Belief-based policy - what we have now - has no more chance than policy based on evidence, or policy based on experience other than Macklin's. Even if the policies were good in principle, they do not work in practice. The delivery of both goods and services to Aborigines is a shambles, and that is a problem of whitefellas' incompetence, not blackfellas'. It sets an example of hopelessness, mismanagement and unaccountability that Aborigines could not even hope to imitate. In any event, most of the ideas, the goods, and the facilities dreamed up are mostly useless because they were imposed without real discussion and no one owns them, champions them, or cares much when they fall in a heap. All the more so because, as ever, no one listens, no one hears, and no one learns.

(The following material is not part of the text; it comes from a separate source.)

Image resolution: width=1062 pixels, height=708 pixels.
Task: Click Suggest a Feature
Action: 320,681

Julia Gillard and Jenny Macklin are not closing the gap - in their time a whole new generation of children has fallen into a chasm of Labor's creation.
The old welfarist policy was an abject failure, but so is the present one. The present coercive management model costs about twice that of the old model. But it has not produced, or shown any promise of producing better outcomes. And not a single Canberra-based politician or policy genius has suffered in the slightest as a result. Not even their optimism or arrogance has been dented.

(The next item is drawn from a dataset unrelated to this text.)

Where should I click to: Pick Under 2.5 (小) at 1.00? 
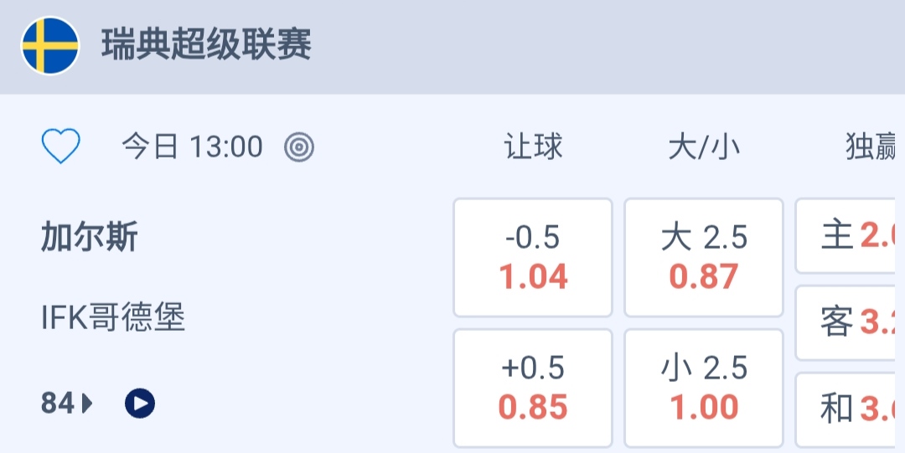[x=704, y=388]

This is not an argument for reverting to old and discredited programs. Rather it is a signal for completely new approaches, ones that promote, rather than defeat the many hundreds of separate, different, choices that the many thousands of Aboriginal individuals must make if their lives are to be transformed and they are to live in full citizenship.
Things are terrible. ''Something'' must be done. This is something. So it must be done. So often is this the syllogism of whites in Aboriginal affairs. And the business of actually involving the people, and having them as champions of and owners of the programs is not seen as a fundamental, but as a public relations problem, by which the subjects must be cajoled into agreeing with a non-negotiable package. These days we even have well-paid white consultants writing reports explaining how black is white with ''engagement'' - the jargon word now substituting for ''consultation'' but meaning that people are ''told'' what's in the minister's mind, rather than asked what's in theirs.

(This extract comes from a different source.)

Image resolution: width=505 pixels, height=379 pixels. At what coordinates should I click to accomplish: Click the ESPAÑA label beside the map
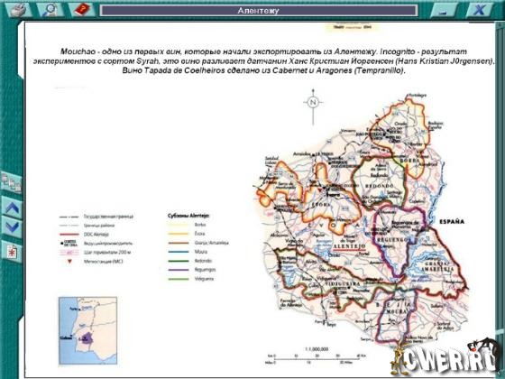(452, 222)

Doing nothing could hardly be worse than perpetuating the disaster we have. ''Strategic withdrawal'' - which is not the same as ''mainstreaming'' - acknowledges that Aborigines have exactly the same right to schools, police, health care, dialysis and so on as other Australians elsewhere and that they get such services. But it relieves them of the burden of the hundreds of other ''public servants'' there to guide them in every way. Hell, it even allows Aborigines to succeed, as well as to fail, with carrots and consequences to match.
The overwhelming majority of Aborigines would be vastly better off if the hordes of public servants and other players in the Aboriginal industry were sacked. If the savings - literally about $40,000 per Aboriginal man, woman and child averaged out around Australia - were instead divvied up around Aboriginal families, who's to say more of it would be wasted?